Atualmente, apenas um teste é realizado, empregando uma metodologia conhecida por Elisa, com análise baseada na pesquisa de enzimas. A confirmação da presença do HIV no sangue geralmente é realizada por um teste chamado Western Blot. No entanto, a medida do ministério não especifica quais exames devem ser feitos, apenas que os hemocentros utilizem metodologias distintas.
Além de maior controle em relação à aids e outras doenças transmissíveis pelo sangue, a nova verba será usada também para pagar os hemocentros do País que hoje só coletam o sangue e não fazem os exames preventivos. Muitos centros, principalmente os pequenos hemocentros de regiões mais afastadas
não dispunham de recursos para coletar o sangue e realizar os exames laboratoriais. Com a nova verba, esses hemocentros poderão processar o sangue e, com isso, receber do governo federal pela coleta.
Neste ano, a verba total prevista no orçamento do Ministério da Saúde para o setor cresceu para R$ 295 milhões, 19% a mais do que em 1998.

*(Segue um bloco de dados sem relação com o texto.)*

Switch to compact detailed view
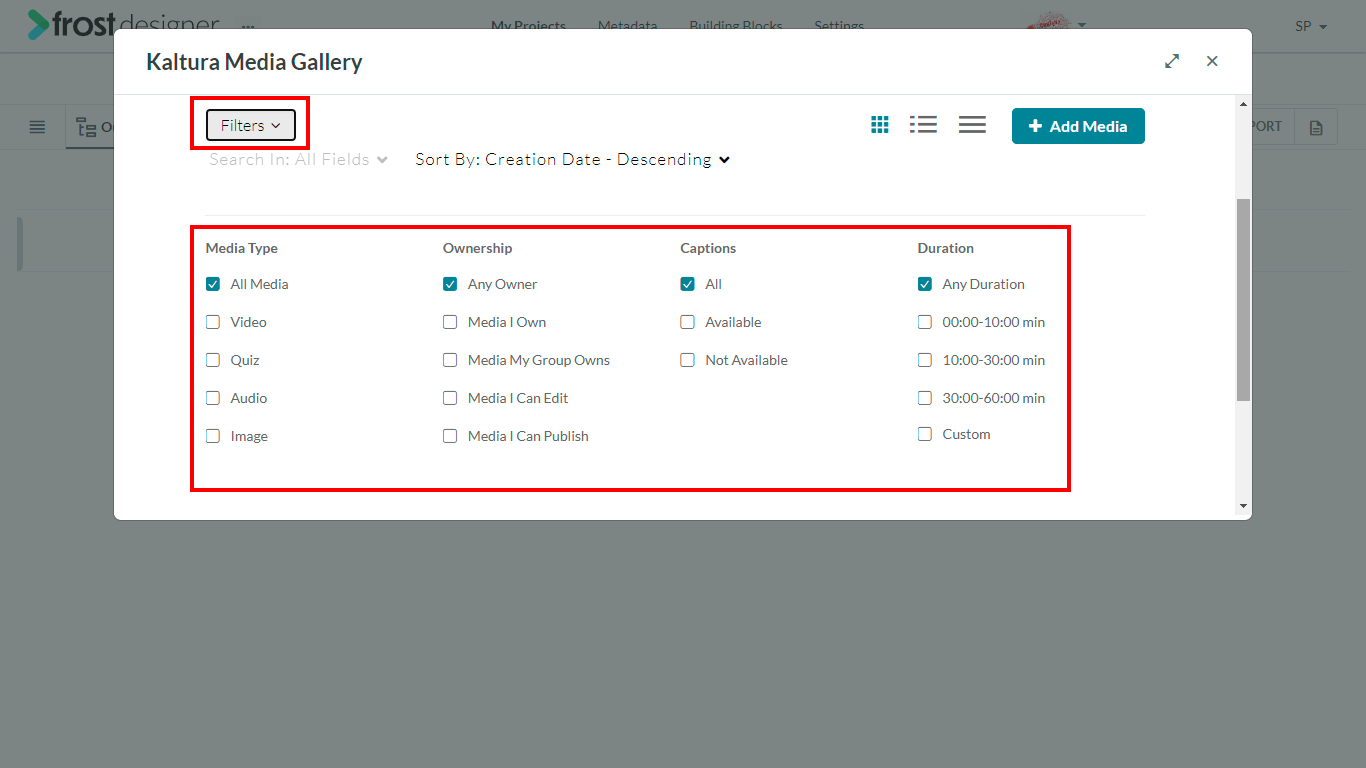Screen dimensions: 1366x768 click(x=971, y=124)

Recursos - O Estado de São Paulo receberá R$ 15,5 milhões. Somando esse valor ao restante dos recursos destinado ao Estado, São Paulo receberá R$ 95,5 milhões. Os novos recursos são carimbados, ou seja, os governadores terão de obrigatoriamente aplicá-los no setor.
Em 1996 o governo federal fez inspeção em 373 dos 1.500 hemocentros. O número aumentou para 587 no ano passado e chegará a 750 este ano. Essas unidades são responsáveis por 90% do sangue processado no Brasil. O ministro da Saúde, José Serra, disse que nos dias 5 e 6 de julho ocorrerá uma reunião para avaliar as inspeções feitas nos hemocentros envolvidos na suspeita de contaminação do sangue pela aids e hepatite B. O problema levou à interdição preventiva da linha de produção de albumina do Hemocentro de Pernambuco, dia 14 de maio.